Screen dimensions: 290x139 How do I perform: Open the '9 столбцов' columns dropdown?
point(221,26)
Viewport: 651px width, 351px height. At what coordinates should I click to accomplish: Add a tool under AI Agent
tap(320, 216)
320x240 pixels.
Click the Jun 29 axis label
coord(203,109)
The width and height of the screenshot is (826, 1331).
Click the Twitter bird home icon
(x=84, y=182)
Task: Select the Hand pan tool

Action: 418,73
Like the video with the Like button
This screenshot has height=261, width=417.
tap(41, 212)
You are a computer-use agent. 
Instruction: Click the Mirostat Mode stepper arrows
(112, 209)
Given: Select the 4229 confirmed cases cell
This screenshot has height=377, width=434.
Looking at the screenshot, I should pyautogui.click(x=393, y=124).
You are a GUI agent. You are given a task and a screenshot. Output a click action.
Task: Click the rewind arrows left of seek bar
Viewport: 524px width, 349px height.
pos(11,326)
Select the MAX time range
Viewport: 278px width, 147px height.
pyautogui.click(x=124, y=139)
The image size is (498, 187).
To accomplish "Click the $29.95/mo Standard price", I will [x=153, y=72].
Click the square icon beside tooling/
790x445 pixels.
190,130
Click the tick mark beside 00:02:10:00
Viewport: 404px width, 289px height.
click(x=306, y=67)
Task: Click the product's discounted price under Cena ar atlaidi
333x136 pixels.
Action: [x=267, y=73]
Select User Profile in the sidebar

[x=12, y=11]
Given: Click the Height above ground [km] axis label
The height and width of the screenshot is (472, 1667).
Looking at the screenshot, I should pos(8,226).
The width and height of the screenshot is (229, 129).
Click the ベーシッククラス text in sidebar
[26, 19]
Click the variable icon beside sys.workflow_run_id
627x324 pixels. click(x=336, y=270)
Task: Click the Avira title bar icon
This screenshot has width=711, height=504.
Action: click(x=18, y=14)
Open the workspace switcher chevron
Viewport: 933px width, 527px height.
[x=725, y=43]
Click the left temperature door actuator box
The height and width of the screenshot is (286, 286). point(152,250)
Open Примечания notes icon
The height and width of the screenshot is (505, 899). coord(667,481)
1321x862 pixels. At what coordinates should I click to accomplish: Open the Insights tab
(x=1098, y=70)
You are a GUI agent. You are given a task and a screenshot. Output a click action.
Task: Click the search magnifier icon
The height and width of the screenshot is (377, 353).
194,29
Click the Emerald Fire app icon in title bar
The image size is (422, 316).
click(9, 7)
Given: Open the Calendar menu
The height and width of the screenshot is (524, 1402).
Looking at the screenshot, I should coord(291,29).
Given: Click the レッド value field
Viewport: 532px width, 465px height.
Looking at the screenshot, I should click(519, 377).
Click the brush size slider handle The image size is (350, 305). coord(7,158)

### How to complete this task
Transcribe the listing above in full, so that every line matches exactly.

### Reply to the task
Screen dimensions: 290x139 How do I perform: Open the '9 столбцов' columns dropdown?
point(221,26)
Viewport: 651px width, 351px height. At what coordinates should I click to accomplish: Add a tool under AI Agent
tap(320, 216)
320x240 pixels.
Click the Jun 29 axis label
coord(203,109)
The width and height of the screenshot is (826, 1331).
Click the Twitter bird home icon
(x=84, y=182)
Task: Select the Hand pan tool

Action: 418,73
Like the video with the Like button
This screenshot has height=261, width=417.
tap(41, 212)
You are a computer-use agent. 
Instruction: Click the Mirostat Mode stepper arrows
(112, 209)
Given: Select the 4229 confirmed cases cell
This screenshot has height=377, width=434.
Looking at the screenshot, I should pyautogui.click(x=393, y=124).
You are a GUI agent. You are given a task and a screenshot. Output a click action.
Task: Click the rewind arrows left of seek bar
Viewport: 524px width, 349px height.
pos(11,326)
Select the MAX time range
Viewport: 278px width, 147px height.
pyautogui.click(x=124, y=139)
The image size is (498, 187).
To accomplish "Click the $29.95/mo Standard price", I will [x=153, y=72].
Click the square icon beside tooling/
790x445 pixels.
190,130
Click the tick mark beside 00:02:10:00
Viewport: 404px width, 289px height.
click(x=306, y=67)
Task: Click the product's discounted price under Cena ar atlaidi
333x136 pixels.
Action: [x=267, y=73]
Select User Profile in the sidebar

[x=12, y=11]
Given: Click the Height above ground [km] axis label
The height and width of the screenshot is (472, 1667).
Looking at the screenshot, I should pos(8,226).
The width and height of the screenshot is (229, 129).
Click the ベーシッククラス text in sidebar
[26, 19]
Click the variable icon beside sys.workflow_run_id
627x324 pixels. click(x=336, y=270)
Task: Click the Avira title bar icon
This screenshot has width=711, height=504.
Action: click(x=18, y=14)
Open the workspace switcher chevron
Viewport: 933px width, 527px height.
[x=725, y=43]
Click the left temperature door actuator box
The height and width of the screenshot is (286, 286). point(152,250)
Open Примечания notes icon
The height and width of the screenshot is (505, 899). coord(667,481)
1321x862 pixels. At what coordinates should I click to accomplish: Open the Insights tab
(x=1098, y=70)
You are a GUI agent. You are given a task and a screenshot. Output a click action.
Task: Click the search magnifier icon
The height and width of the screenshot is (377, 353).
194,29
Click the Emerald Fire app icon in title bar
The image size is (422, 316).
click(9, 7)
Given: Open the Calendar menu
The height and width of the screenshot is (524, 1402).
Looking at the screenshot, I should coord(291,29).
Given: Click the レッド value field
Viewport: 532px width, 465px height.
Looking at the screenshot, I should click(519, 377).
Click the brush size slider handle The image size is (350, 305). coord(7,158)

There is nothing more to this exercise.